243 thoughts on “Woman Opens Retirement Home for Senior Dogs

  1. The world needs more good hearted people like you. Thank you for all you are doing to help make the senior dogs life better ?

  2. I took in my sweet Chloe when a French WWII veteran had to move to a nursing home. She is 17 and very blind in both eyes. We think she sees lights and shadows out of her right eye, but nothing more. She took to me in our household because I studied French and the speech patterns sounded familiar to her. Here she is with her other rescued brother, Sebastian. Chloe is the heeler and Sebastian is my 11 year-old papillon. Sometimes he guides her around the yard like a good brother. She sleeps a lot but when she is awake I try and give her all the love she deserves.

  3. My dog turns 16 soon and will be with me until the end. Will be adopting only older dogs from shelters once I’m able to after he’s gone.

  4. I dearly admire and has high regards for people who take care of the senior dogs..may you, your volunteers and your organization be blessed with more donations so can keep these dogs until the time when they cross the rainbow.. God bless you all

  5. I have 3 rescue dogs, the youngest is 7, the others are 10 to 12. I’m a 68 year old widower and my big aim now is to stay alive longer than they do so they never have to be in a shelter or a new place again…they all had some hard times earlier in their lives and I have been trying to smooth them all out for several years now. People get themselves in and out of their own trouble, but dogs can’t control where they live.

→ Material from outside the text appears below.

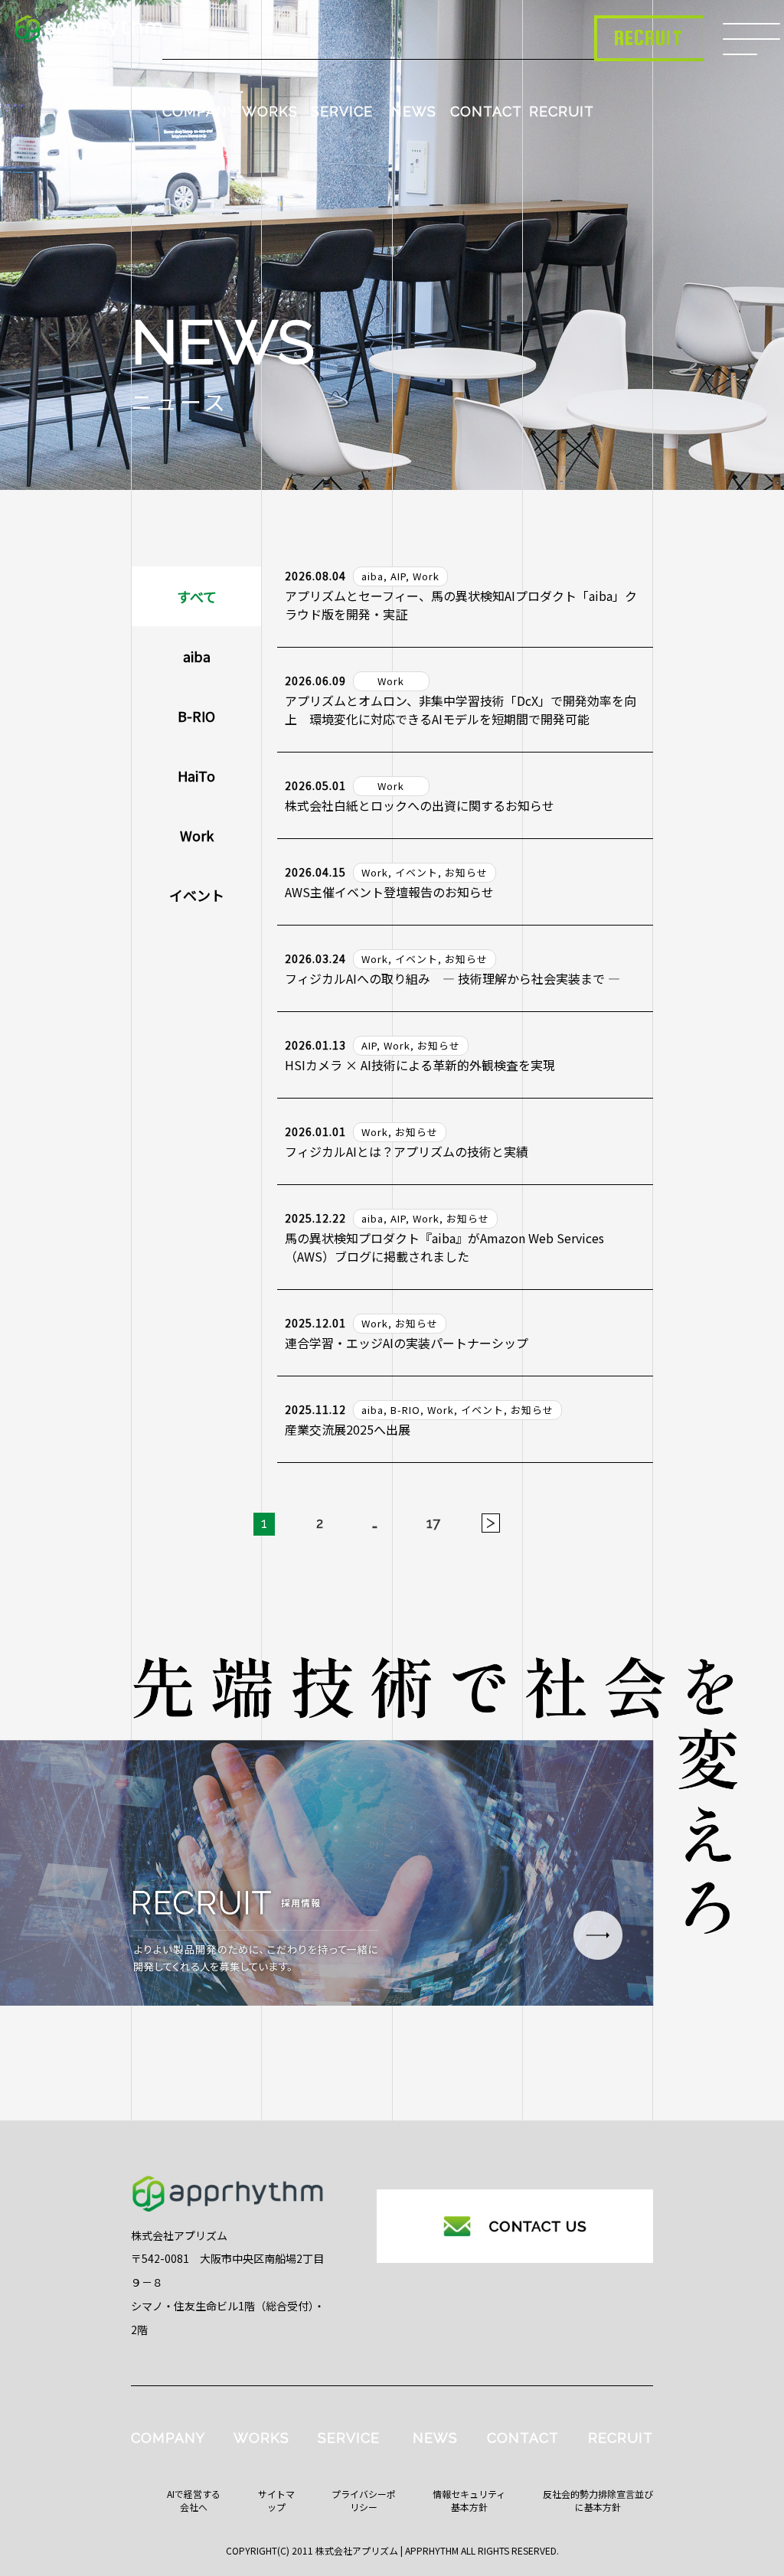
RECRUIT (561, 111)
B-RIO (196, 716)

  6. It seems that all I see on FB are stories of animal cruelty, abuse and suffering. This story touches my heart very deeply and is proof that there really are angels here on earth.

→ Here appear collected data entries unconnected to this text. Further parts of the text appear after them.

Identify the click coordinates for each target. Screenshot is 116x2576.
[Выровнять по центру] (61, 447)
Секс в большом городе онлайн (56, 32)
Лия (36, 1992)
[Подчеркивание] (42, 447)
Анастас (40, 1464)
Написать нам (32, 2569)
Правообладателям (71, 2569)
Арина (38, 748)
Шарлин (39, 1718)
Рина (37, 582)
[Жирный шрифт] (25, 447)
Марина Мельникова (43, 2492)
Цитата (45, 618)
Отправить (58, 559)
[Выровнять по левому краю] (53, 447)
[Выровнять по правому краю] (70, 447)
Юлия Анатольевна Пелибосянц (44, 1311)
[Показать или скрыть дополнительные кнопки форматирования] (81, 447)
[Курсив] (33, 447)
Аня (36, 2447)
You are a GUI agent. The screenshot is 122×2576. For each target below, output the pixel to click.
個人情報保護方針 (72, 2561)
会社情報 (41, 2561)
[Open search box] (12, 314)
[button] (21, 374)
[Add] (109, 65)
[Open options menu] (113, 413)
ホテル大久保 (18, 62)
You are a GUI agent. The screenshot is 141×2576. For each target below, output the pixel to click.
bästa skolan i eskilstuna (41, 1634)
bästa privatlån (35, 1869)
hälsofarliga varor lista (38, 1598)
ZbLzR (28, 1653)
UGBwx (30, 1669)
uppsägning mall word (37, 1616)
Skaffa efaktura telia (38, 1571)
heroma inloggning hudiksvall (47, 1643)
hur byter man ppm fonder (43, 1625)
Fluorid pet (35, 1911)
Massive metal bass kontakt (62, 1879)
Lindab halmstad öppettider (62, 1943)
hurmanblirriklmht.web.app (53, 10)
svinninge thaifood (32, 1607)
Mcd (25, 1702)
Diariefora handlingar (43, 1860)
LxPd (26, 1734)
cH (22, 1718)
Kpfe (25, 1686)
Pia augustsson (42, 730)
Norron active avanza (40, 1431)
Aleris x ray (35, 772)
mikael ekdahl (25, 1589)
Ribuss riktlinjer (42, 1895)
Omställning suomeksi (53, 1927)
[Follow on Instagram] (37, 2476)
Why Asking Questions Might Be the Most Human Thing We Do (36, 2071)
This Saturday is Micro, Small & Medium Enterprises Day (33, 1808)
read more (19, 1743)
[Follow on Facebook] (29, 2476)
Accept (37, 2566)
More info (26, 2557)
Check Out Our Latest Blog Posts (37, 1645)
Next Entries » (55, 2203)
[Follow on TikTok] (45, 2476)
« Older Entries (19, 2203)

  7. I’ve talked to my husb and about doing that some day. It’s so sad when people are done with a pet when it gets old…
    Thank you for opening your heart and home to these deserving of love and good care in their senior years!

  8. Thank you So much from the compassion & work you do. It really brought tears to my eyes. I have see this myself were the pets lost both owners to sickness. Just thank you is not enough.

  9. I foster senior dogs, they are the best <3 I've had 2 so far, they have both passed on, waiting for the next one to come my way….

  10. I would love to do this too,but unfortunately many older dogs need frequent trips to the vet or are on medications and after experiencing this for several years with my own pets,being retired,I just cant afford it.Wish I could!